Pann is a graduate of the Eastman where he studied 
                with Samuel Adler and Joseph Schwantner. He also has a Masters 
                from Michigan University achieved under Bolcom, Albright and Sheng. 
              
 
              
This disc seems to have taken a very long time 
                to emerge - eighteen months since the first mention - but here 
                it is at last. 
              
 
              
The Piano Concerto is in five drastically 
                variegated movements which the composer confesses are more in 
                the nature of a suite. The five episodes feature music the composer 
                came to admire as he grew up. Piña Colada sounds 
                like a boozy latino serenade most often recalling Malcolm Arnold 
                in his uproarious and poetic Concerto for Phyllis and Cyril. 
                The Ravelian Nocturne makes way for the somnolent Your 
                Touch written as if for an exhausted lounge bar pianist. The 
                Gershwinny Blues is over in an instant and then comes a 
                seven minute shindig pot-pourri of magnified and sometimes distorted 
                Mozart, Prokofiev and Beethoven. Strictly for fun it ends with 
                the equivalent of a wink. 
              
 
              
The warm and drowsily shimmering Deux Séjours 
                were each intended to follow on the style of Debussy's 
                orchestrations of the Satie Gymnopédies mixed with 
                Ravel's Pavane. They portray Fontevielle, Provence and 
                Portofino, Italy. The pictorial aspect continues into the 
                other gazetteer diptych on this disc: the Barcelona Portraits. 
                The first is fairly avant-garde and in its melting and buzzing 
                suggests the fantastic shapes of Gaudi's modern Gothic cathedral. 
                From Gaudi to gaudy - in The Bullfight. This is complete 
                with oompah beat, searing white-hot latino trumpets and all the 
                accountrements of Hispanic music from Massenet to Ravel. 
              
 
              
The playful Dance Partita sports 
                four movements entitled Baroque with music to match and 
                harpsichord in tow. There are a dissonant Burlesque and 
                Pas d'éclectique, a slow dripping Air, a 
                Folk Dance which is part bucolic Orff, part Grainger and 
                part Beethoven's Pastoral. The final Baroque romp (tr.15) 
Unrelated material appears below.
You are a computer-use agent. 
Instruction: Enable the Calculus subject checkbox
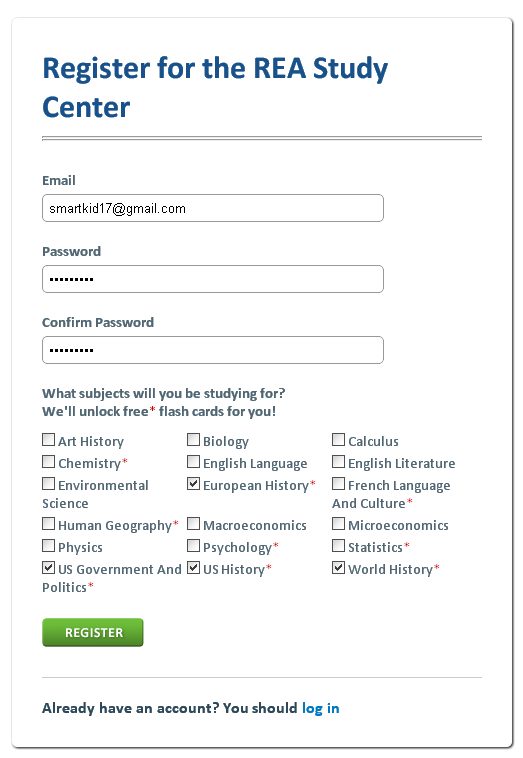(338, 439)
                echoes Carl Davis’s Pride and Prejudice music. 
              
 
              
This is entertainment music … relax and enjoy. 
                Just listen to those whooping horns at the end of The Bullfight. 
                Last time I heard anything like that it was in Boult's Lyrita 
                recordings of two Moeran works - the Overture to a Masque and 
                the first movement of the Symphony in G minor. Glorious sound.